Protegido por la decisión de huir del país —decisión que, tras los recientes acontecimientos, habíamos tomado al fin como alternativa desesperada a una cada vez menos soportable situación de acoso—, el curso de la vida parecía tan inmune a los tropiezos que, en todo caso, aquél día, habría sido inútil cualquier prevención frente a lo extraordinario.

Nada más natural por ejemplo, que ceder a la tentación de entrar a una biblioteca, sobre todo con la perspectiva irresistible que ofrecía ésa de curiosear entre los estantes, tomar los libros y acariciarlos y luego sí sentarse en alguna mesa desocupada del rincón a matar el tiempo y leer en paz.

Claro que, acostumbrado a la penosa diligencia de otras —donde te requisan a la entrada y a la salida, donde tienes que llenar papeletas y entregar fichas y quizá soportar el malgenio de los funcionarios, donde el contacto con los anaqueles está vedado, donde finalmente te hacen sentir miserable— mi permanencia en La Nueva Alejandría resultó extrañamente conveniente para quemar esa hora que todavía sobraba antes de la cita  que había acordado con Gabriella para ultimar los detalles del exilio.

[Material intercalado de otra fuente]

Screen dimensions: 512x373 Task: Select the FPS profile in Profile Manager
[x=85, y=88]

Pero tampoco ese encuentro fortuito podía calificarse de excepcional. Cierta ironía había en el hecho de que un lugar como ése, ideal para un investigador de las ciencias sociales, hubiese aparecido justo el día en que habíamos decidido abandonarlo todo. Quizás —ahora que lo pienso— también pudo influir en mi ánimo esa agitación interna que la determinación del grupo había provocado desde la noche anterior; o la nostalgia de siempre, sí, qué carajo, a lo mejor fue esa tristeza, inoportuna y odiosa, ese reptil que habita en mi estómago como una maldición, lo que destrozó finalmente la armonía del principio.

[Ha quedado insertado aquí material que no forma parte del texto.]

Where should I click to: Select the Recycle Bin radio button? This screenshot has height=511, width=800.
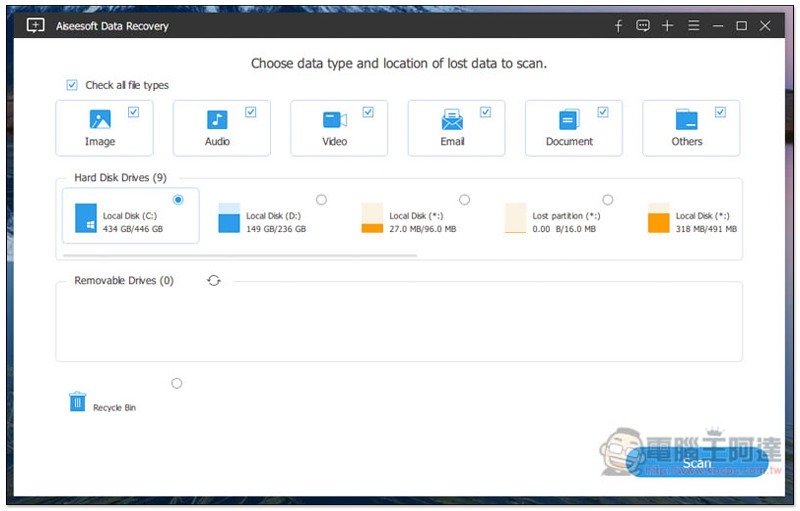(x=177, y=383)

Tal vez hubo un poco de todo eso. Pero aun así, ni siquiera aquella improbable conjunción de sentimientos habría tenido el poder suficiente para provocar ese desconcierto que de golpe se apoderó de mi alma, cuando comencé a leer el poema de Jerry Rubin que encontré en el libro que había tomado, sin ninguna precaución, del escaparate destinado a las referencias: un temblor incontrolable, un pánico repentino empezó a recorrer mi cuerpo apenas repasé la primera estrofa... Y es que, de pronto, se abrió paso en mi mente la imagen que descubría la esencia exacta de mi destino: el karma maldito de mi existencia.